After locating the line that contains "Task: Enable Include" in the material below, copy that line and each one following it, exactly, up to the last line. Pictures stay out.

+++++

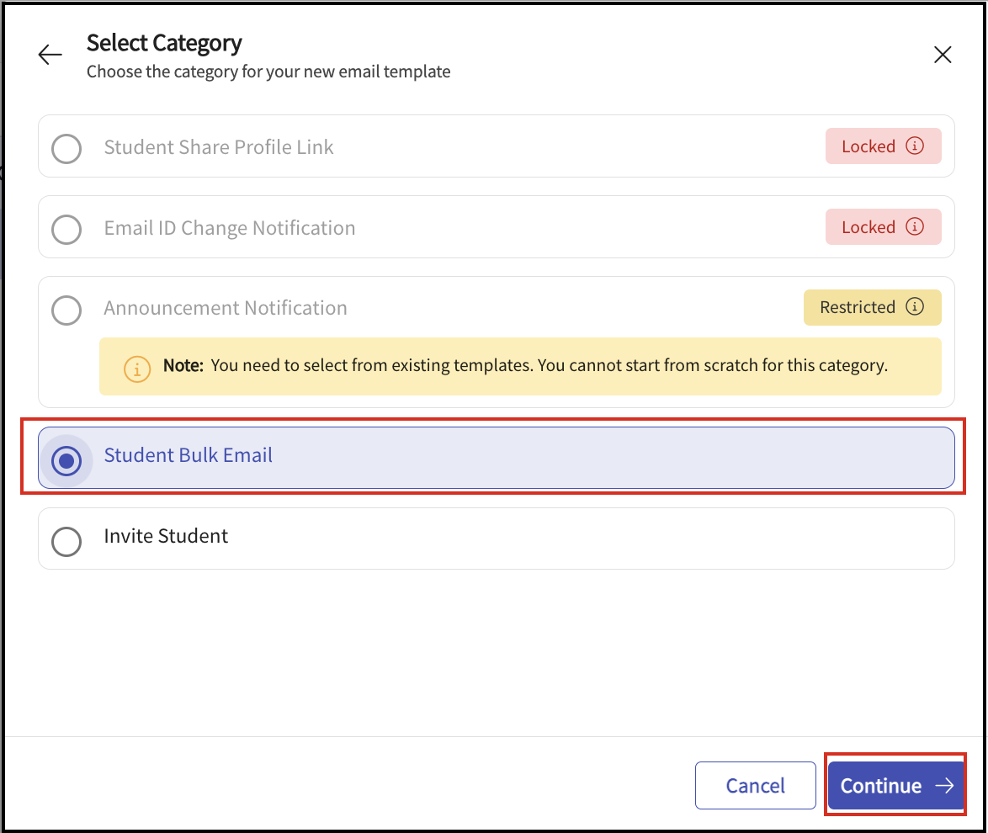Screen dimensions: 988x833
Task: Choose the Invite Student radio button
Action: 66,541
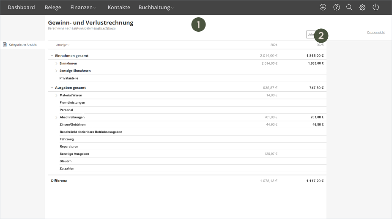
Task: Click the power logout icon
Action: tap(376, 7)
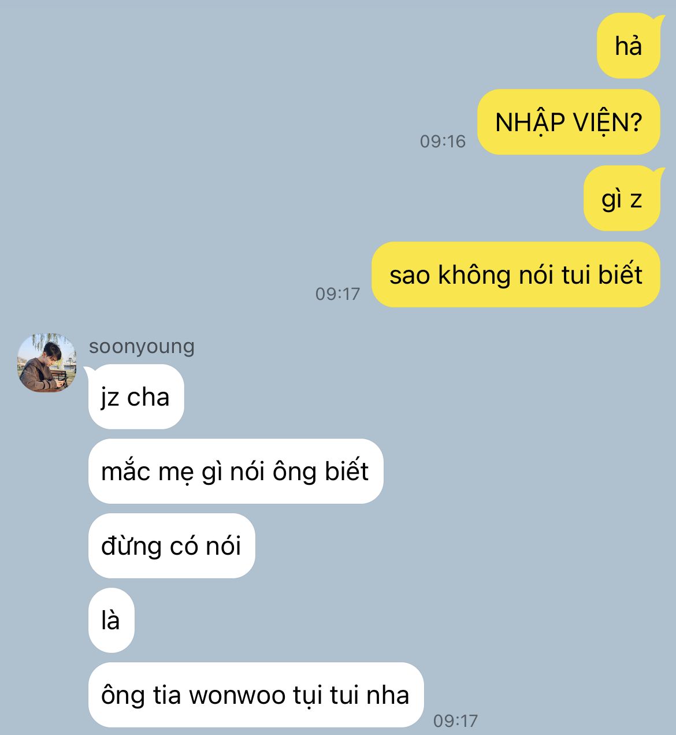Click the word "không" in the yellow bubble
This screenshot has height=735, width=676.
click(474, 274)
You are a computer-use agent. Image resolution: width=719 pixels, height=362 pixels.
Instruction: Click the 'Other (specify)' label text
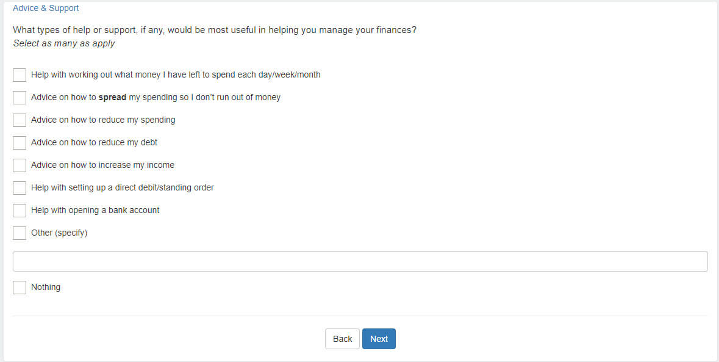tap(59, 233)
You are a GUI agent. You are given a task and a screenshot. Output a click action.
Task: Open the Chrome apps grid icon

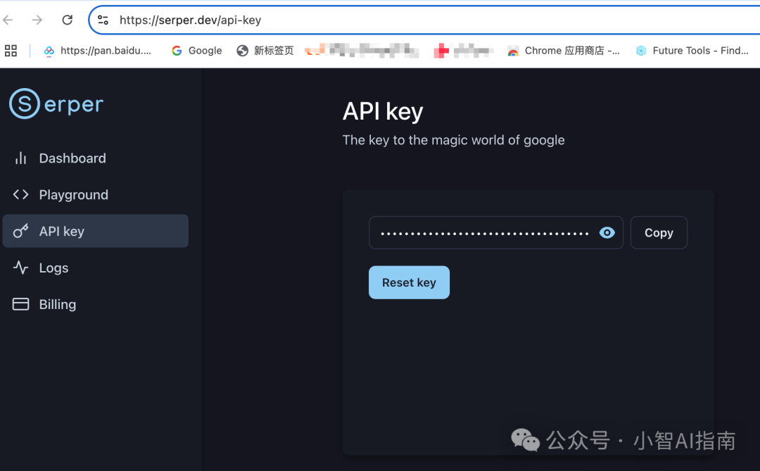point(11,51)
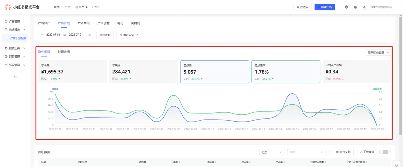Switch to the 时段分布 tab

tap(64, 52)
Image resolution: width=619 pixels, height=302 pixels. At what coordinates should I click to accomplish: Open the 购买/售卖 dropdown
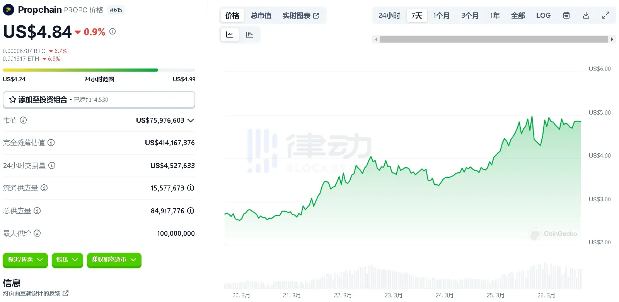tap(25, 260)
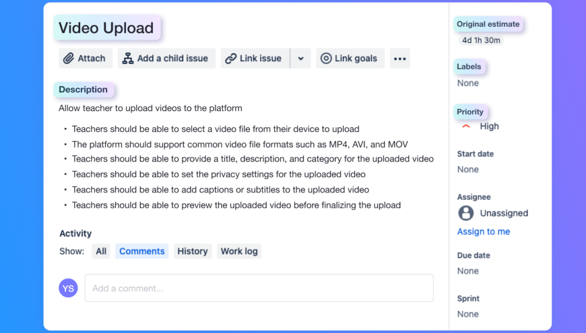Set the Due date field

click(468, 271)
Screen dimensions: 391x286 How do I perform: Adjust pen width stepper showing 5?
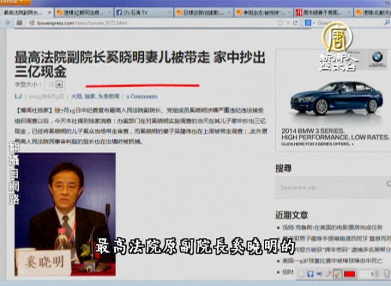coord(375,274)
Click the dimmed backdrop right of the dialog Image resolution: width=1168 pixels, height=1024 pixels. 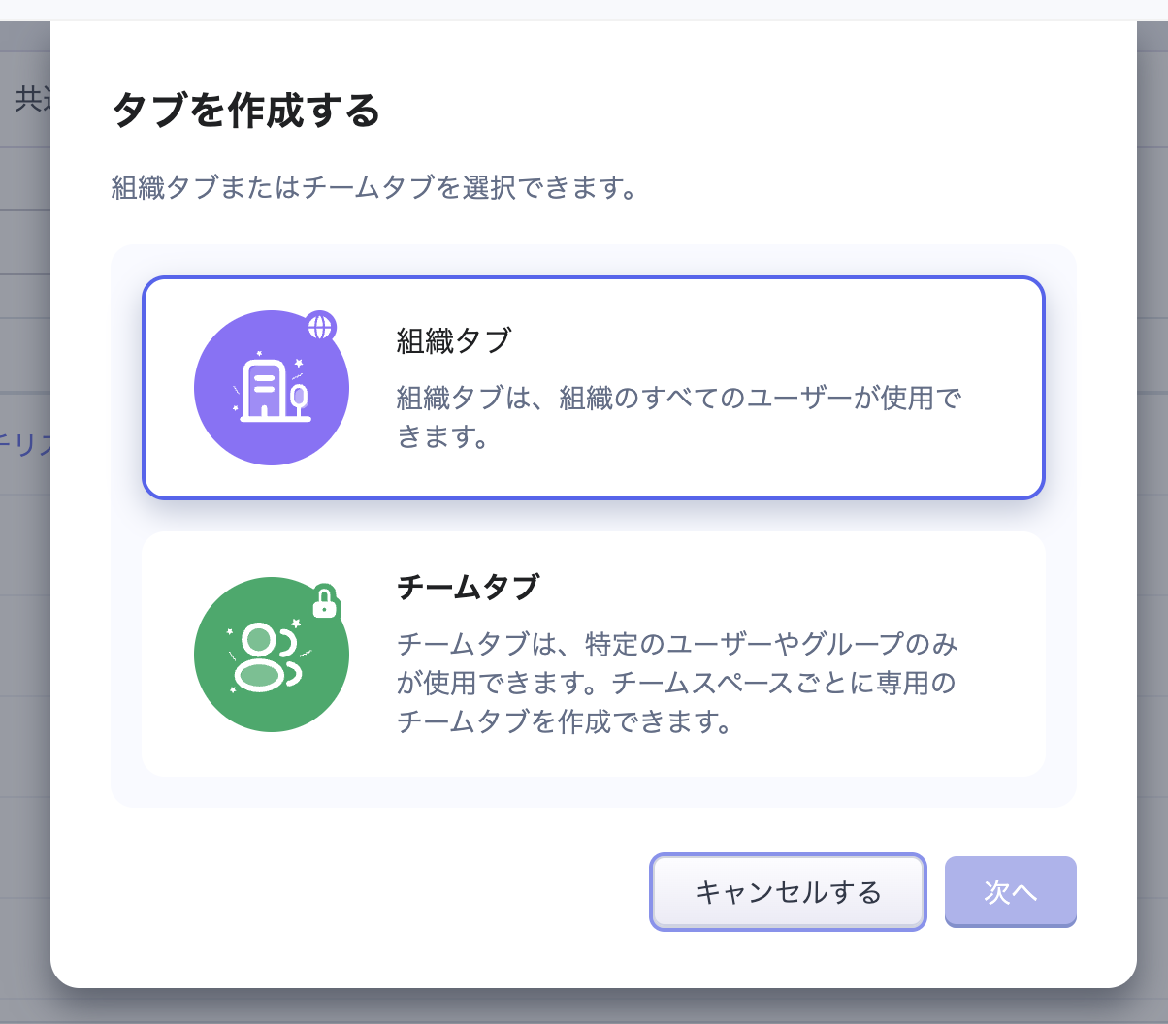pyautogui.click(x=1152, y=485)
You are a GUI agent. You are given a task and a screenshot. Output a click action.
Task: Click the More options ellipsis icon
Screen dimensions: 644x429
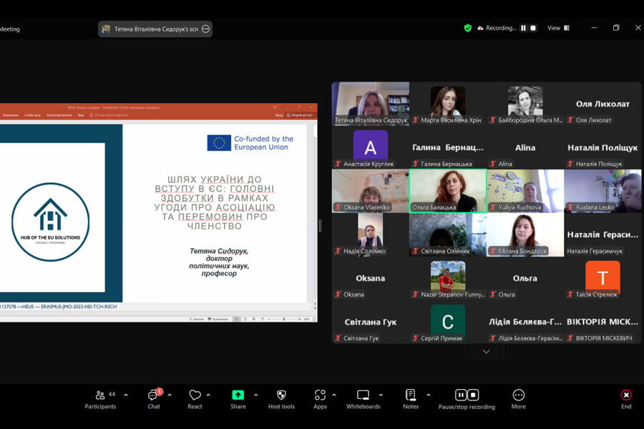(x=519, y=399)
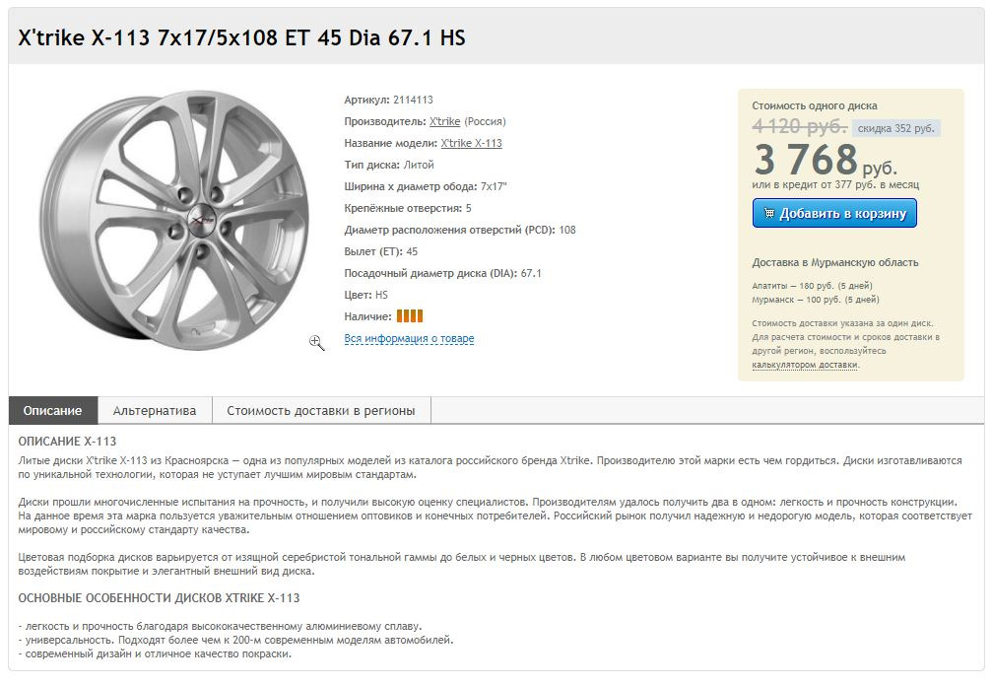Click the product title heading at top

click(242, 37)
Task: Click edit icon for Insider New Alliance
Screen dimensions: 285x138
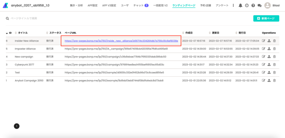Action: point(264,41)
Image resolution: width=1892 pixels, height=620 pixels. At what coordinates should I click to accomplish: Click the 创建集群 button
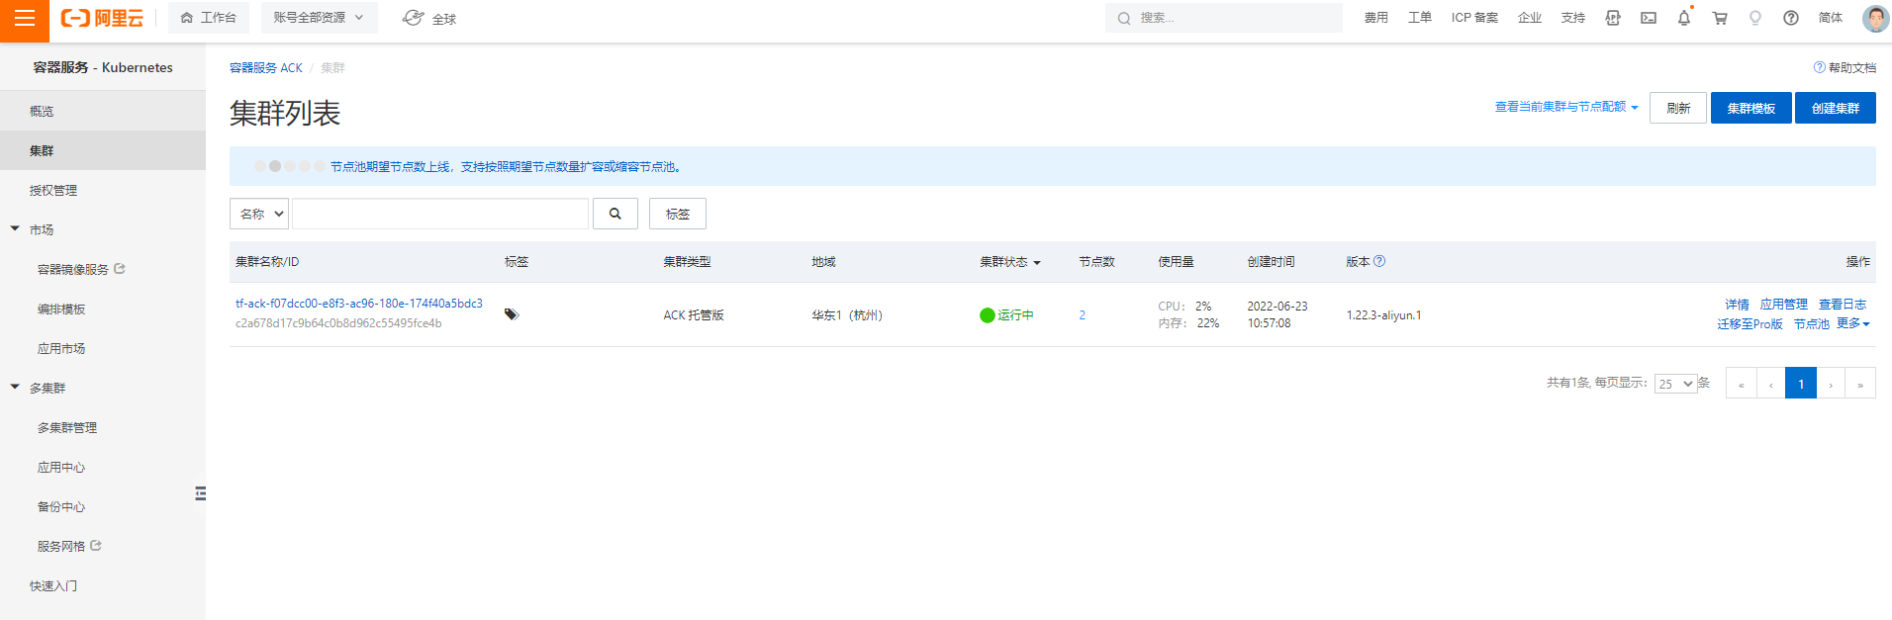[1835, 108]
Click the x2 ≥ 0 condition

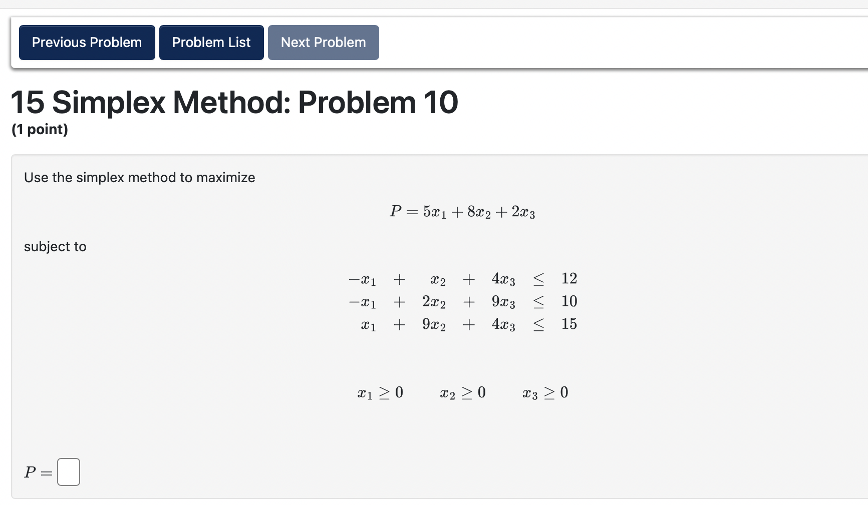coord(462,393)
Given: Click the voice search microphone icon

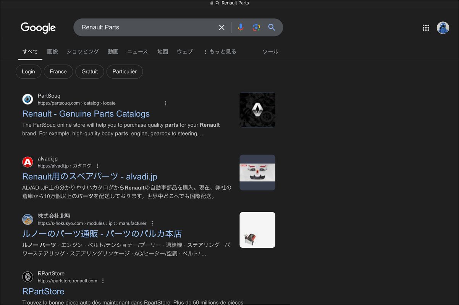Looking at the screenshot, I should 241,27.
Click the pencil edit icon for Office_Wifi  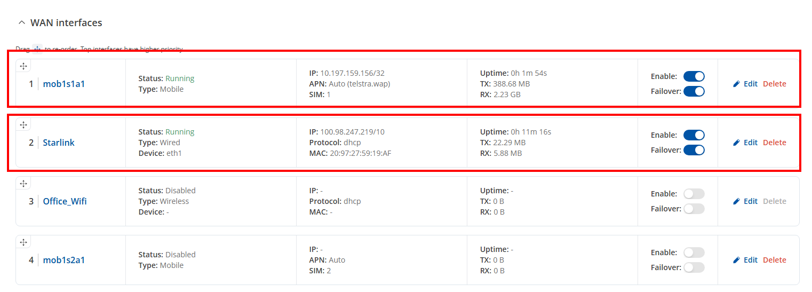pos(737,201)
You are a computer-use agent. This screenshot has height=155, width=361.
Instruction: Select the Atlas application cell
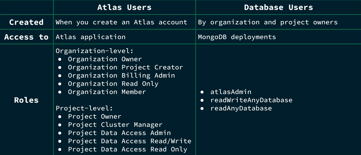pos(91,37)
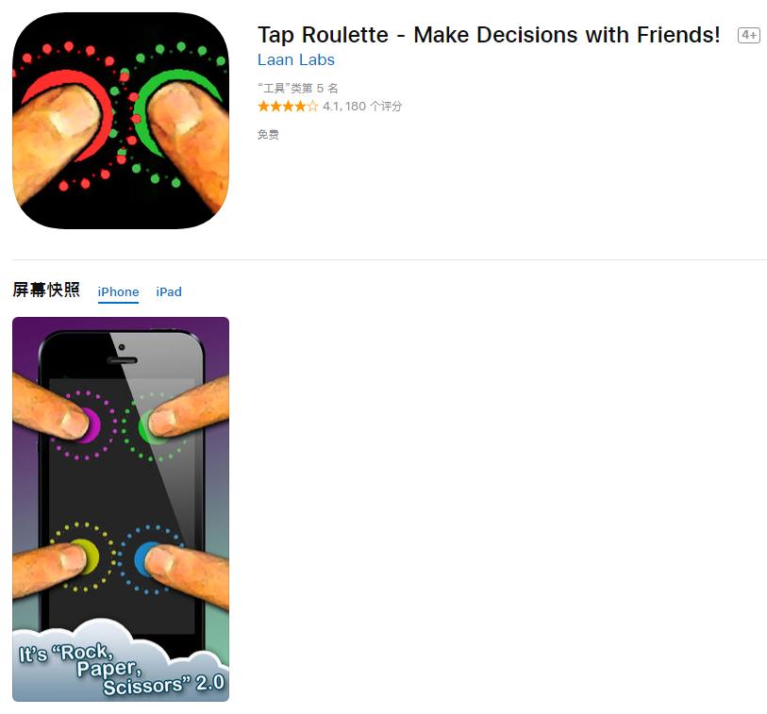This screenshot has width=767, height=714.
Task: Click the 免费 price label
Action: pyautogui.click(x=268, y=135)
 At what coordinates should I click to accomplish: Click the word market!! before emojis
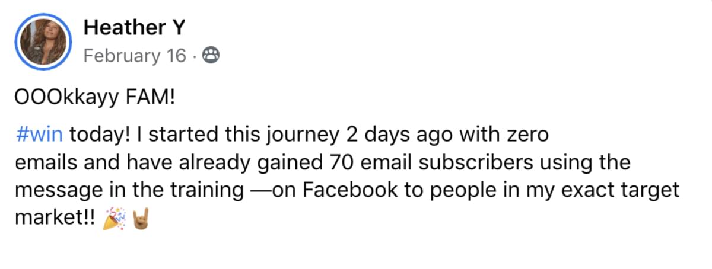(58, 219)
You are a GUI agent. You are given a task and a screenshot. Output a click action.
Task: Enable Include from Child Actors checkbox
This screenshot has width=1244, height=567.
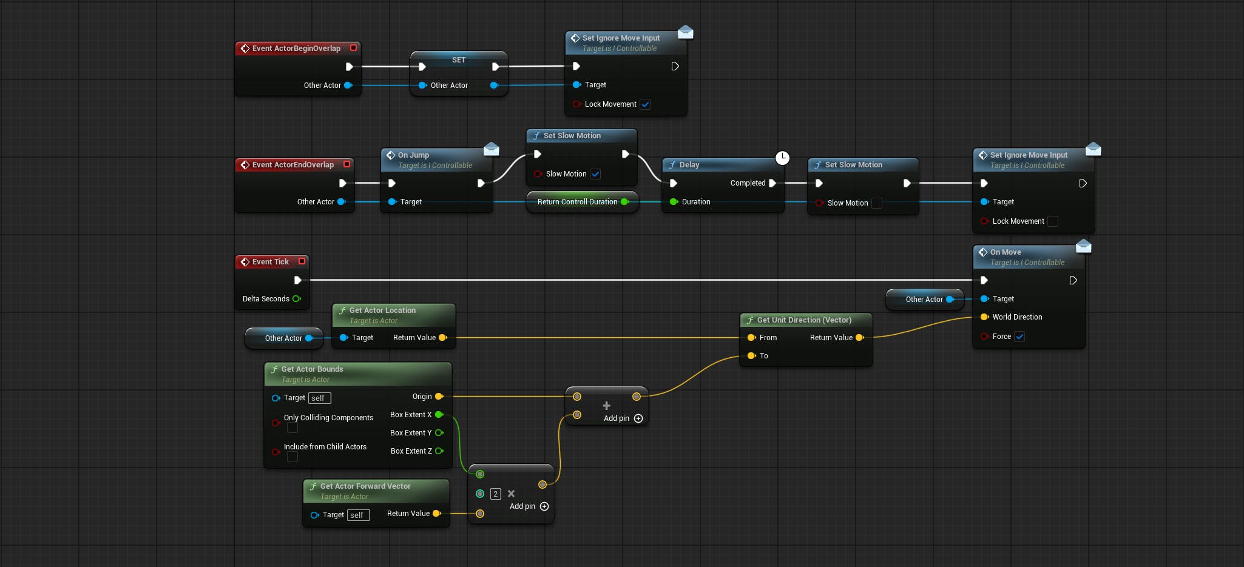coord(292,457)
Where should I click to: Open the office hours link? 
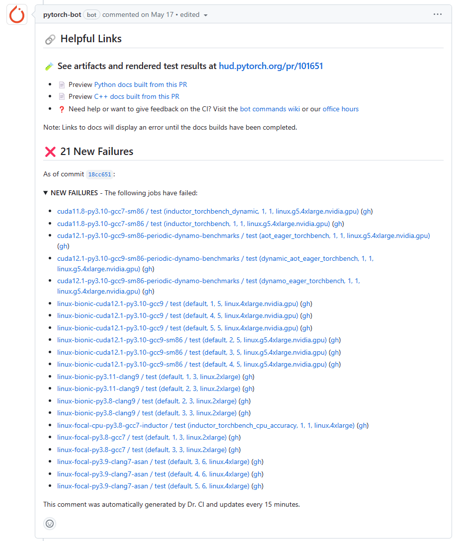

+++++

OUTPUT FOR THIS EXERCISE -
Task: Enable Include from Child Actors checkbox
This screenshot has width=1244, height=567.
coord(292,457)
Where should I click to: Open the office hours link? 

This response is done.